Passados alguns anos desde a primeira entrevista realizada a
Marco Chagas [vídeo], no ano de 2013, voltámos a entrevistar o campeão
de quatro Voltas a Portugal na recente apresentação das equipas de formação do Clube de Ciclismo José Maria Nicolau. No evento celebrado sábado no Centro
Cultural do Cartaxo, Marco Chagas falou ao Cycling & Thoughts sobre o
significado da sua constante presença na apresentação das equipas do Clube; a
homenagem recebida; o actual panorama das equipas de formação e o seu futuro; a
não adesão à euforia generalizada pela forma como os clubes de futebol regressaram
ao ciclismo; a importância dos ciclistas gregários do pelotão nacional; a representação
portuguesa no pelotão internacional.
Marco Chagas é
presença assídua na apresentação oficial das equipas de formação do Clube de
Ciclismo José Maria Nicolau, no Cartaxo, concelho de onde é natural.
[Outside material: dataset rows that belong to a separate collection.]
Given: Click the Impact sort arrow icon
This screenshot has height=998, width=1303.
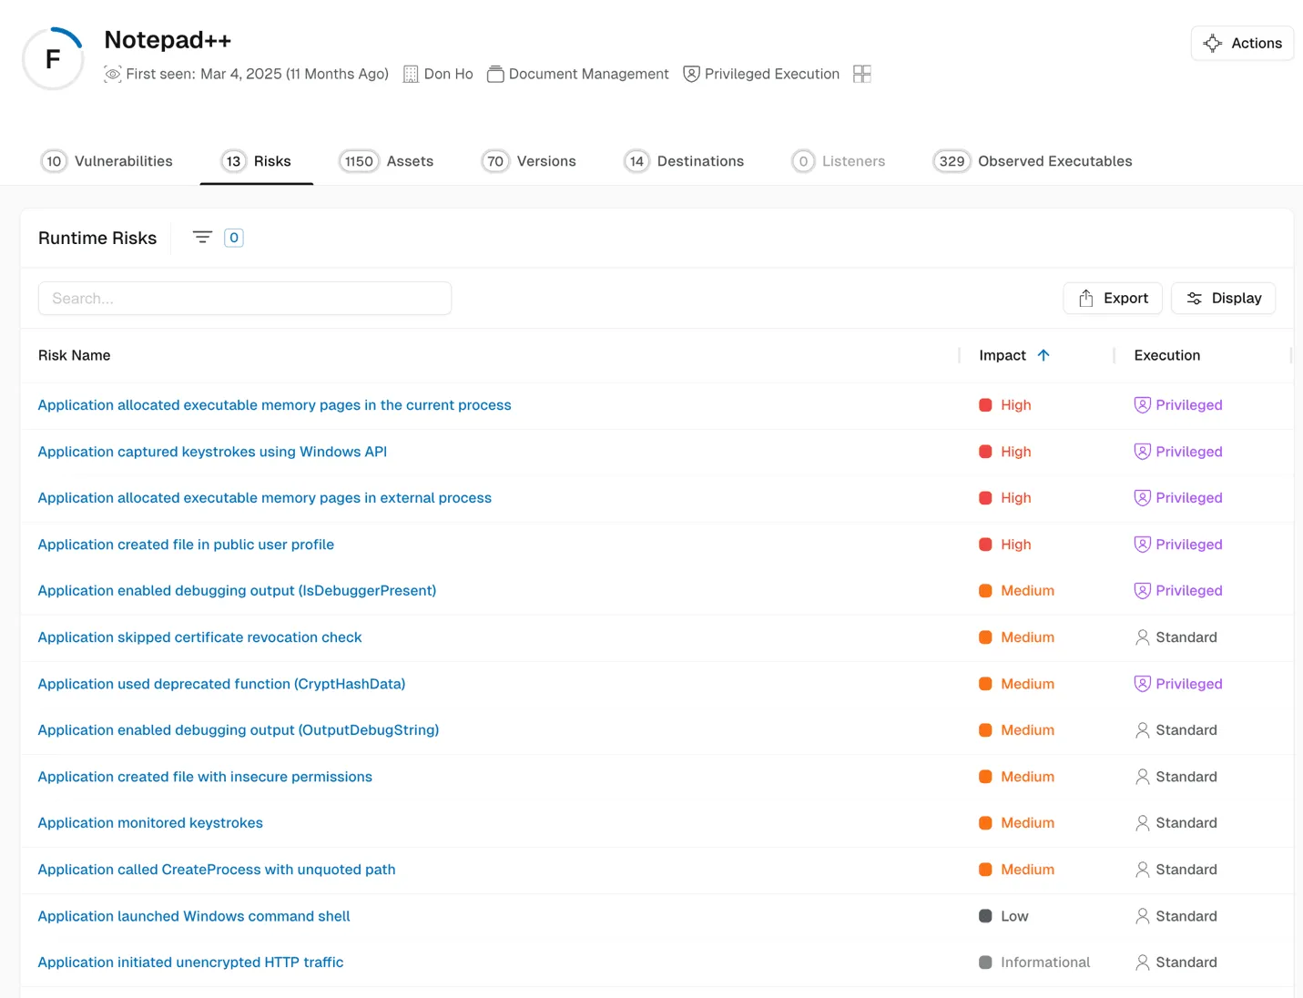Looking at the screenshot, I should (1043, 355).
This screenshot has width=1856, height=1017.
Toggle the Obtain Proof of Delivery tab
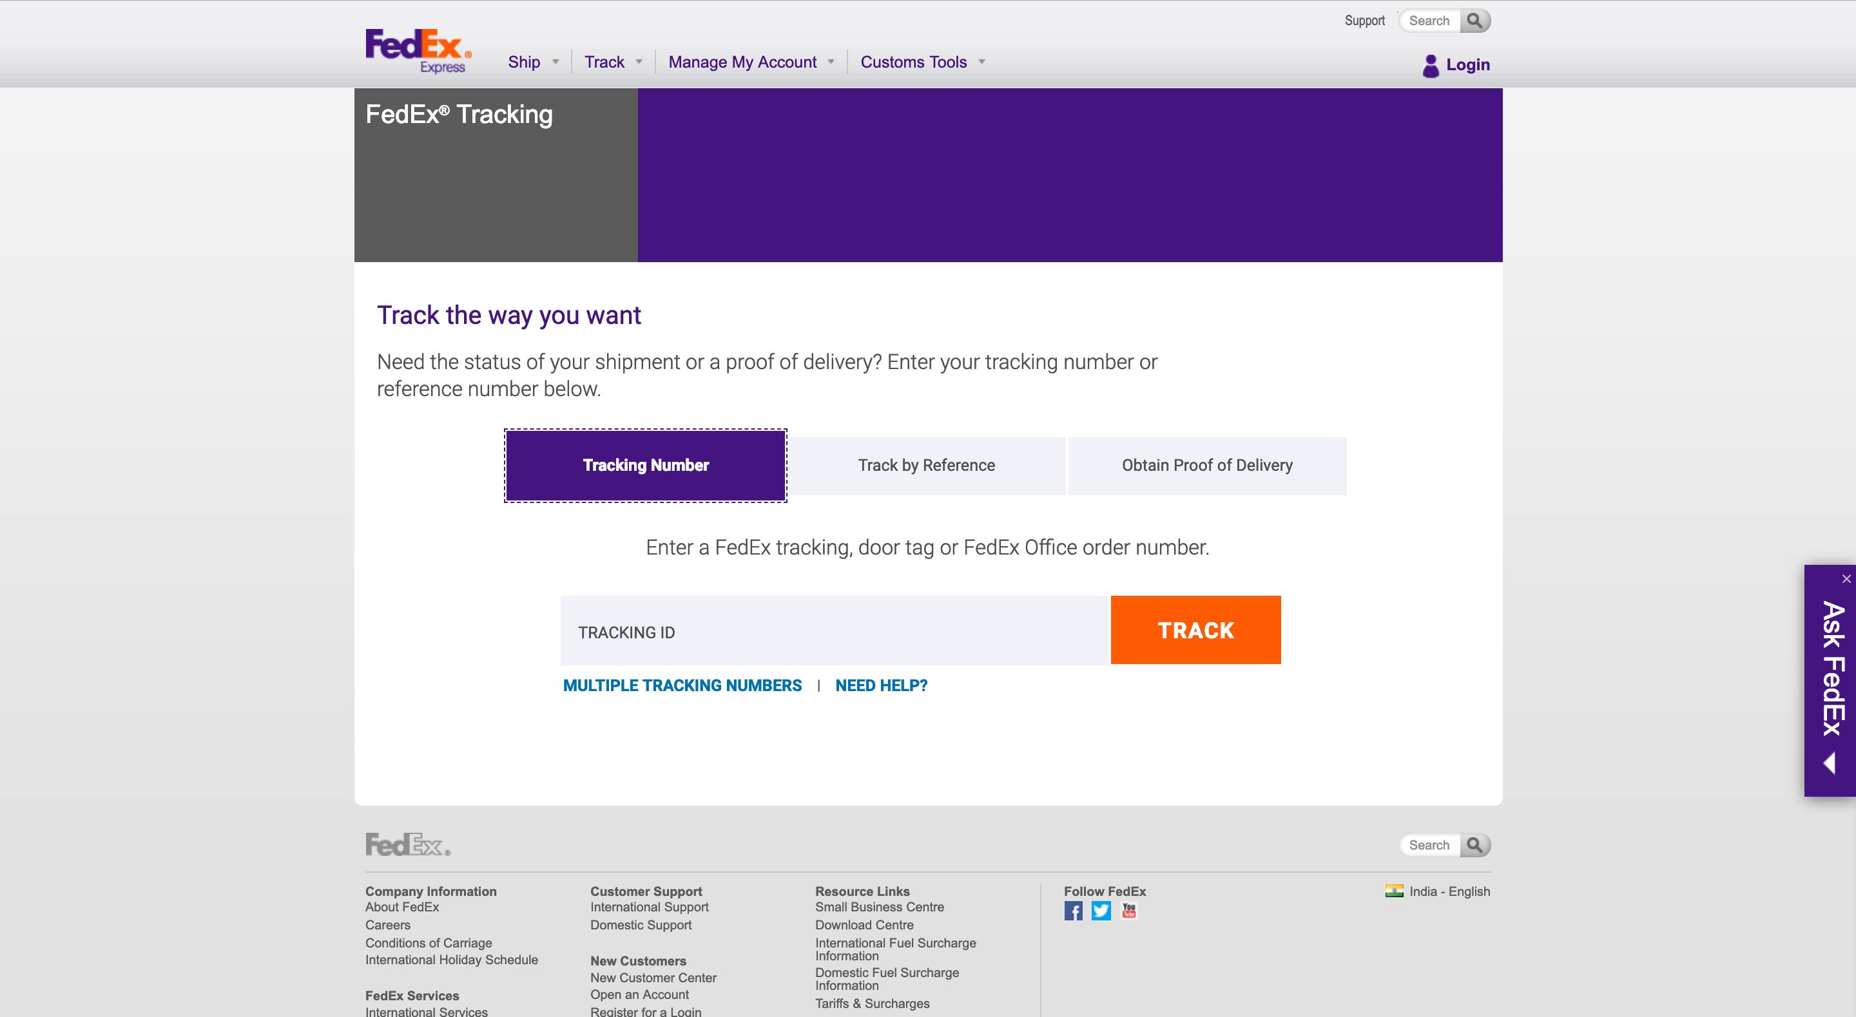[1206, 465]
Uma
presença que significa bastante para o Clube e para os jovens ciclistas, que vêem
em si uma referência ímpar no ciclismo.
“Ao longo destas 14
temporadas que o Zé [José Nicolau] leva
na estrada, eu não terei perdido mais do que duas ou três e por razões profissionais.
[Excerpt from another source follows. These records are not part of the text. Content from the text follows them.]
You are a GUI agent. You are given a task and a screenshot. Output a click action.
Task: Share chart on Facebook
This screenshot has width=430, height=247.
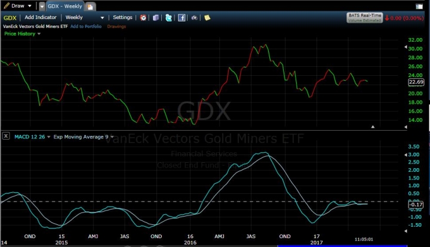[x=182, y=18]
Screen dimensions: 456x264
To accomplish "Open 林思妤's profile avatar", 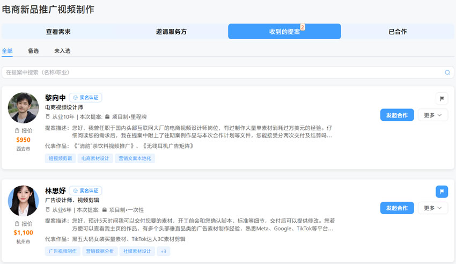I will 23,201.
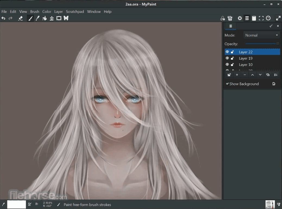Move Layer 22 down using the chevron button
The width and height of the screenshot is (282, 209).
click(260, 75)
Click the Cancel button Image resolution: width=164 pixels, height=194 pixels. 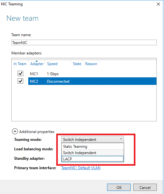click(145, 187)
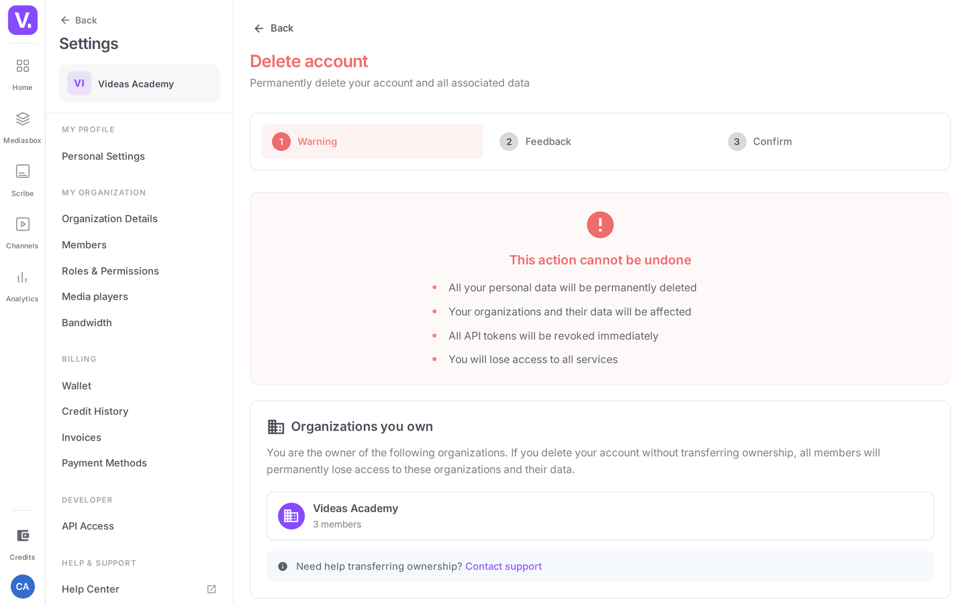Select the Videas Academy organization switcher
The width and height of the screenshot is (967, 604).
point(139,83)
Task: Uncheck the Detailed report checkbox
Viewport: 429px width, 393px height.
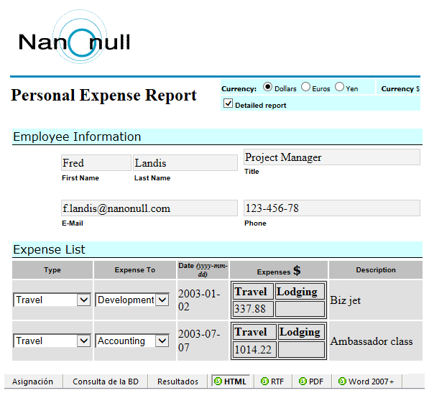Action: (228, 103)
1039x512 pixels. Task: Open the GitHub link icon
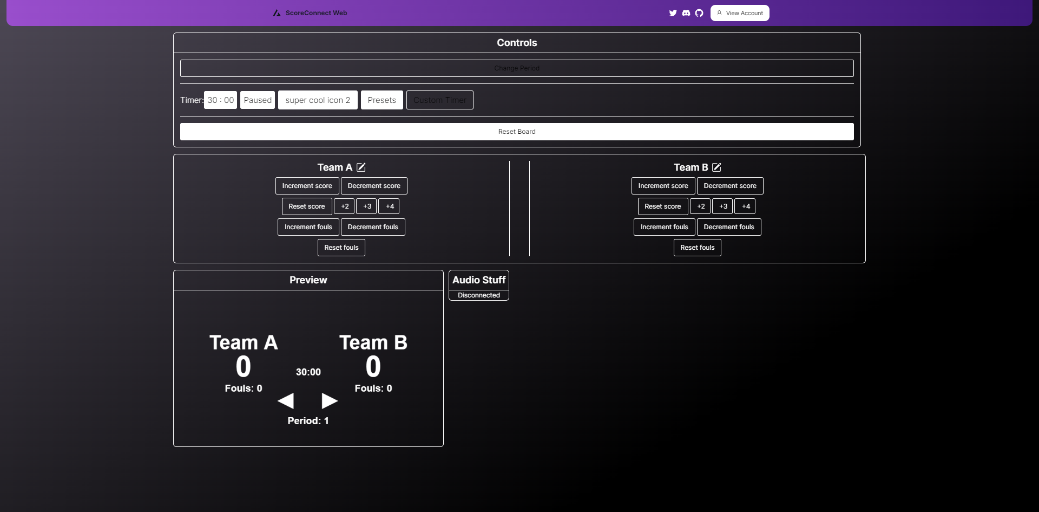pyautogui.click(x=699, y=13)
Faço muita questão de estar presente, a mim diz-me muito. Conheço o Zé desde
miúdo, tive o privilégio de conhecer bem o pai e a mãe, mas já não o avô
[ciclista vencedor de duas Voltas a Portugal na década de 30]. Sempre tive uma belíssima relação com ele e
merece que as pessoas reconheçam o trabalho que tem feito ao longo deste tempo.
Mesmo que, às vezes, as pessoas no concelho do Cartaxo não o reconheçam,
algumas até critiquem e achem que ele tem o aproveitamento desta situação.”
“Da minha parte, porque
vejo o seu trabalho e o gosto que tem naquilo que faz, terá sempre o meu apoio.
É sempre um motivo de satisfação estar presente e há também que não esquecer
isto: num concelho arredado de tanta coisa por dificuldades financeiras e que
são públicas, o Zé continua a manter esta chama do ciclismo. Não fora isso, não
havia aqui nada que tivesse a ver com ciclismo. As pessoas falam do Cartaxo, é
verdade, teve os grandes vencedores da Volta a Portugal, teve os pioneiros do
ciclismo em Portugal. Mas o tempo apaga a maioria das coisas e não fosse esta
teimosia do Zé em manter a equipa na estrada, já ninguém mais se lembraria do Cartaxo
e daquela estátua que existe numa rotunda. Enfim, tudo isso passa à história se
não houver no dia-a-dia algo que nos lembre e é graças ao Zé que isso se vai
mantendo.”
Este ano, Marco Chagas
foi homenageado na cerimónia de apresentação das equipas e agraciado com o
Diploma de Mérito, pelo apoio inestimável e fundamental dado ao Clube de
Ciclismo José Maria Nicolau.
“Não me posso queixar,
nesse aspecto o meu concelho tem-me feito diversas homenagens. Há pouco tempo,
fui novamente homenageado aqui no concelho, uma homenagem nacional. Acho que
este é um reconhecimento da parte do Zé, da Mariana e do Paulo pelo meu apoio,
pelo facto de estar presente e de sempre dizer às pessoas que o ciclismo no
Cartaxo é o Clube José Maria Nicolau. Não há mais. Infelizmente, vemos até no
número de corredores… ouvi apenas um na equipa que era do concelho do Cartaxo.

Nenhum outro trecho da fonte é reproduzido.